__WHAT YOU NEED TO DO__
Only the lines from the one containing "Where should I click to: Open the" to the end of the entries should be written out, each exactly as it stands, both ends included.

__SOURCE MATERIAL__
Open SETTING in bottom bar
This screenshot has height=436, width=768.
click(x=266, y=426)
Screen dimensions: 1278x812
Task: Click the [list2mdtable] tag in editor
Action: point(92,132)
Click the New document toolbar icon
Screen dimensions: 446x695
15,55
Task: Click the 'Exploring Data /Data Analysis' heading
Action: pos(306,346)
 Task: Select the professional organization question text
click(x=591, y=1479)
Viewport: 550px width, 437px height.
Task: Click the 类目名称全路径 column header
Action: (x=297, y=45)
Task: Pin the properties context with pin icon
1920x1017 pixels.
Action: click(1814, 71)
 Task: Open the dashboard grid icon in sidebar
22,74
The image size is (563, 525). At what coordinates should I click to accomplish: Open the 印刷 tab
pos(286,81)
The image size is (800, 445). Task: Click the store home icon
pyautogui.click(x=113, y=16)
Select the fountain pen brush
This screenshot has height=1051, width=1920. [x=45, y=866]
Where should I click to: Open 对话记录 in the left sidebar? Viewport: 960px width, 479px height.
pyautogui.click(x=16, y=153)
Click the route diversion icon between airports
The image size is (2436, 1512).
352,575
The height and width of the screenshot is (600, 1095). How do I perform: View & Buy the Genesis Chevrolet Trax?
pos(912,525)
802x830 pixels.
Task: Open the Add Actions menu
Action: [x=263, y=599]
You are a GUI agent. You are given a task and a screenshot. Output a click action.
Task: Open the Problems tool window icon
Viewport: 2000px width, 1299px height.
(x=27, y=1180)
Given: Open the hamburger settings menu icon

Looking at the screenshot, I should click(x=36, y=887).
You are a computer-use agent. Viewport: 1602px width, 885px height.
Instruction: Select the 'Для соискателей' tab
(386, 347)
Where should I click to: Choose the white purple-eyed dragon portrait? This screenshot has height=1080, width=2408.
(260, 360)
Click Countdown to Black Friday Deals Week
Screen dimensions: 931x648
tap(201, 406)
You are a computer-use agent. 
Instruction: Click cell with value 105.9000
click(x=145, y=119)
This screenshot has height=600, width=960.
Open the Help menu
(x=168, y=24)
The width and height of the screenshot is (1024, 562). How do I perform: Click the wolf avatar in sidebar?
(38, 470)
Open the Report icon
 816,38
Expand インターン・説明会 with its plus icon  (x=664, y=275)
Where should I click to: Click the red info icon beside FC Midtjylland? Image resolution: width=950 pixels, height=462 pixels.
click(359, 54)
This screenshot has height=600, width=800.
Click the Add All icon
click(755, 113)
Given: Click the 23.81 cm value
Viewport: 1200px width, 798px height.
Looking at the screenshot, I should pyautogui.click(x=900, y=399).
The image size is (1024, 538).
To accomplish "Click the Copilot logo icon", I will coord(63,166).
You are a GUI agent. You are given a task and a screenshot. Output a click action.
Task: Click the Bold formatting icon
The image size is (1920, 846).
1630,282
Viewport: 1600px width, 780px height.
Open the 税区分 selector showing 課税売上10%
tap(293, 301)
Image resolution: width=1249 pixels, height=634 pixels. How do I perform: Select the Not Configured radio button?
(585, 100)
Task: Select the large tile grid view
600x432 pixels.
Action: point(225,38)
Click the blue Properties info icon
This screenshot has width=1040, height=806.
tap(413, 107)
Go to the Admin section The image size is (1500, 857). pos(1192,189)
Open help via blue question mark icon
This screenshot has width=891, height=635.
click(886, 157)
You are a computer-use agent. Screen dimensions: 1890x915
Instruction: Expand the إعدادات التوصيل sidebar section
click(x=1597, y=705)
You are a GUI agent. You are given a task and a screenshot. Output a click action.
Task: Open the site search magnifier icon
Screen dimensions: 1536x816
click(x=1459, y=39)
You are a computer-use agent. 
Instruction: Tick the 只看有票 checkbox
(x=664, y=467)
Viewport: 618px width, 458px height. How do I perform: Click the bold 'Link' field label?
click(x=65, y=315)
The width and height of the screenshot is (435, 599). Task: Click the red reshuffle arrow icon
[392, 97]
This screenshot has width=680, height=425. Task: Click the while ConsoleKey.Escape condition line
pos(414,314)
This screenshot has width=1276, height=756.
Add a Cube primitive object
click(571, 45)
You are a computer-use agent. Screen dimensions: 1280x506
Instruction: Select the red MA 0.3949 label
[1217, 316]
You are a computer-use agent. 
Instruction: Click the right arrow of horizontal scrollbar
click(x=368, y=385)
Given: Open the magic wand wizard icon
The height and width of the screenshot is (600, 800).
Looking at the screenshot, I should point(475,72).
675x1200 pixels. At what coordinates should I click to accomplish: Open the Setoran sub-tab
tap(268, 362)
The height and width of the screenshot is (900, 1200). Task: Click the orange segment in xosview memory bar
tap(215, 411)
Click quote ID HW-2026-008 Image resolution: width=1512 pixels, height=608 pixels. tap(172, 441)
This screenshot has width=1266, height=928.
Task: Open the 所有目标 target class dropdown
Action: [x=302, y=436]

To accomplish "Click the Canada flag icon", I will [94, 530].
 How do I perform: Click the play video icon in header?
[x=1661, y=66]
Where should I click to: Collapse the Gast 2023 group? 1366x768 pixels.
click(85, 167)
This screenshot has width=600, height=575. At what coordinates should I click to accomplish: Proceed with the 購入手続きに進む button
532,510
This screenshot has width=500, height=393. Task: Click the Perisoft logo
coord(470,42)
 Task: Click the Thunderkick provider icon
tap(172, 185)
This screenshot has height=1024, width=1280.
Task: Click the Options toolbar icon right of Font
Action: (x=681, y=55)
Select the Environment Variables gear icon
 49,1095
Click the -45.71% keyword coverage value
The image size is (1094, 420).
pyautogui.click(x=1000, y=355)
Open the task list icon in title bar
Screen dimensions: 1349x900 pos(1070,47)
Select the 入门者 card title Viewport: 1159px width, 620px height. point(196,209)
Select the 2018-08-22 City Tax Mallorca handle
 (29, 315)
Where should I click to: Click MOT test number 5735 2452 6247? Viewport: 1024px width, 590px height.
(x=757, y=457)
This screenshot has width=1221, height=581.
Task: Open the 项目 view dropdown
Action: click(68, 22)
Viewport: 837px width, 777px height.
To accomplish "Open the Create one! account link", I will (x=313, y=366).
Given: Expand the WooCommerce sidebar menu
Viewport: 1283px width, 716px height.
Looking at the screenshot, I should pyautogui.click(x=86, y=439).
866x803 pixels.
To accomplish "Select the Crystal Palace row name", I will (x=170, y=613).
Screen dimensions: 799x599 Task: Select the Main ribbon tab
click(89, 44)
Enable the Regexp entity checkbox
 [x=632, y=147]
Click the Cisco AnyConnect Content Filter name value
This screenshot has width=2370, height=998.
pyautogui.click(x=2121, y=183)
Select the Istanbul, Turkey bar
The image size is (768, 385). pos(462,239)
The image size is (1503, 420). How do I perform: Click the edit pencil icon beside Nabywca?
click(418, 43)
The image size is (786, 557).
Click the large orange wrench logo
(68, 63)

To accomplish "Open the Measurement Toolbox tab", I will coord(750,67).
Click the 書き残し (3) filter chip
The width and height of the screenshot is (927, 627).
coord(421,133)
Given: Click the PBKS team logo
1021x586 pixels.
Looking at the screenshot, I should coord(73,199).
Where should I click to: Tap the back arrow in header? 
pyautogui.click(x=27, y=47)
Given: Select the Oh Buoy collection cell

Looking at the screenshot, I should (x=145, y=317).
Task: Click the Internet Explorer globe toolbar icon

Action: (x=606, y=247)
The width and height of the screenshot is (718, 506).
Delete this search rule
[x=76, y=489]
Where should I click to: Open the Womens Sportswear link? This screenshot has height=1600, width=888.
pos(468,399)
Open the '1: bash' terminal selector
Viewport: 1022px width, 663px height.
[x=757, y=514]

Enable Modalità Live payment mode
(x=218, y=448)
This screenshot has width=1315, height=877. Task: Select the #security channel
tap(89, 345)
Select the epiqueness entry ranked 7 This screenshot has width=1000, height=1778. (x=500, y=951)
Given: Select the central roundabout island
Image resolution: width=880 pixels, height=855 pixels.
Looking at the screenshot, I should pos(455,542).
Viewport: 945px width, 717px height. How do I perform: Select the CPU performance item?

__TASK OUTPUT__
Where should I click to: Open the Womens Sportswear link? This screenshot has height=1600, width=888.
pos(468,399)
Open the '1: bash' terminal selector
Viewport: 1022px width, 663px height.
[x=757, y=514]

Enable Modalità Live payment mode
(x=218, y=448)
This screenshot has width=1315, height=877. Task: Select the #security channel
tap(89, 345)
Select the epiqueness entry ranked 7 This screenshot has width=1000, height=1778. (x=500, y=951)
Given: Select the central roundabout island
Image resolution: width=880 pixels, height=855 pixels.
Looking at the screenshot, I should pos(455,542).
Viewport: 945px width, 717px height. How do I perform: Select the CPU performance item?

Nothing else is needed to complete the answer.